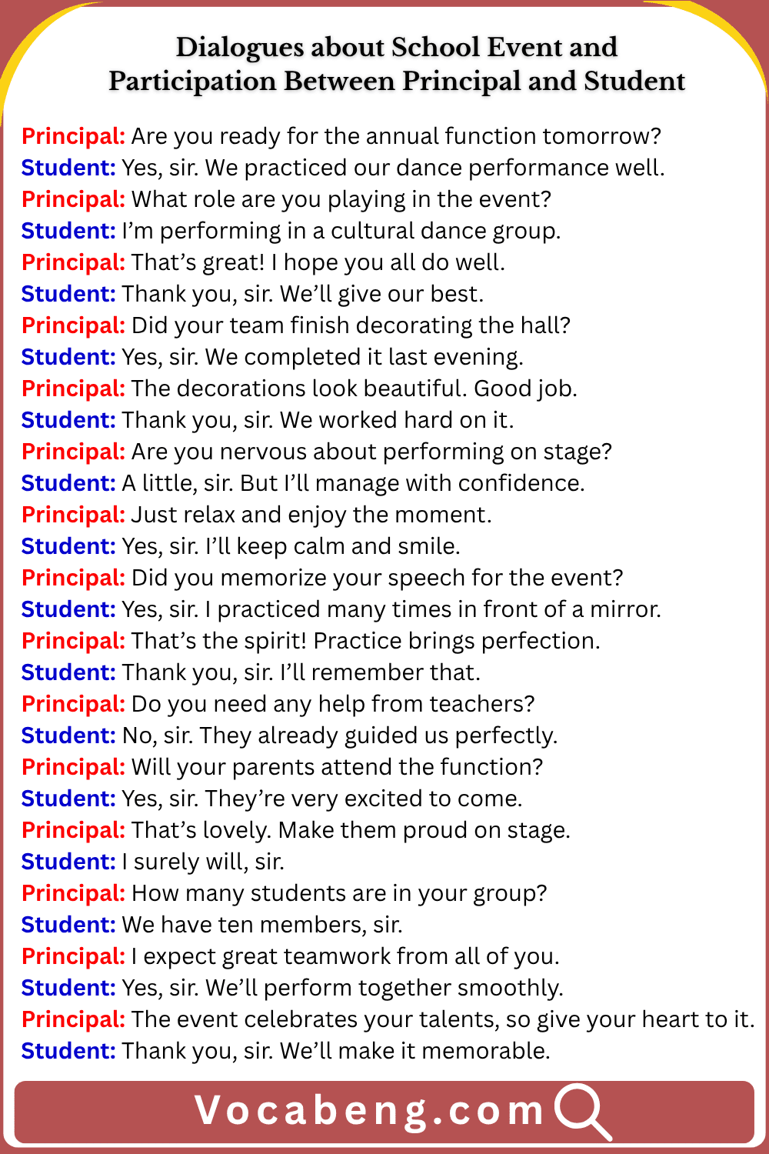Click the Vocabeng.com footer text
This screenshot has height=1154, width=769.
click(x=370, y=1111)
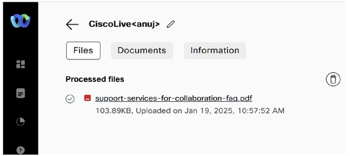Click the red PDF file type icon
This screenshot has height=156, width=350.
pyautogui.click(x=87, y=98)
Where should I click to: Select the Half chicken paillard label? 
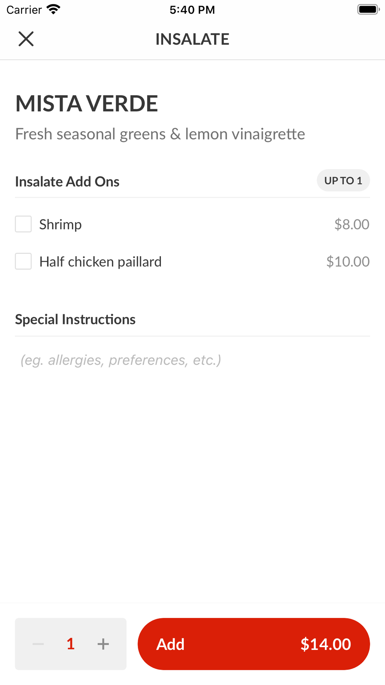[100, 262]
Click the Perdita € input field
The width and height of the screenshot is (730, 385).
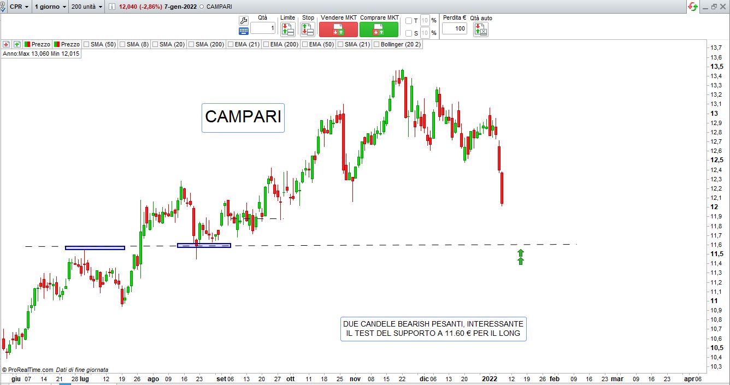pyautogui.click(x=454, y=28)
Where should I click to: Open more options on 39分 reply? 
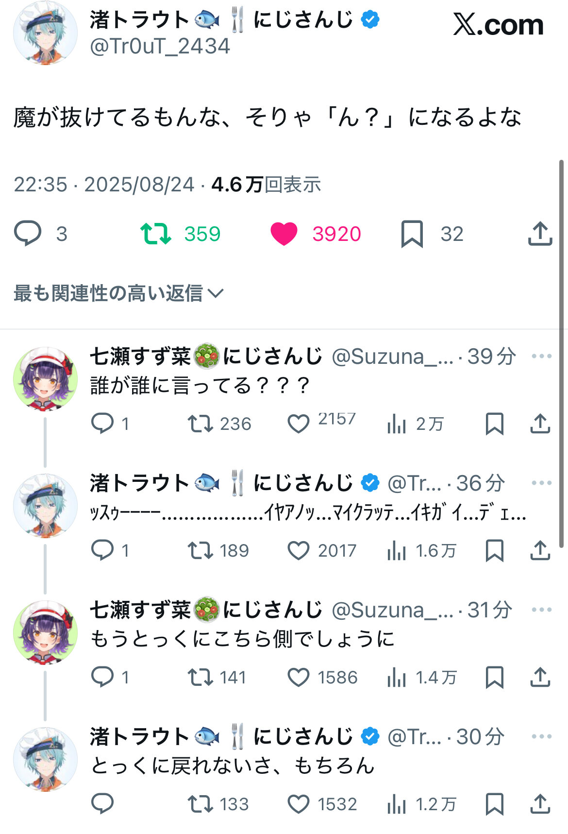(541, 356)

^^^^

Transcribe exactly the lines above, running from the one that contains "Where should I click to: Open" through the final line of the listing, and skip every picture.

## RESULT FOR THIS TASK
Where should I click to: Open more options on 39分 reply? 
(541, 356)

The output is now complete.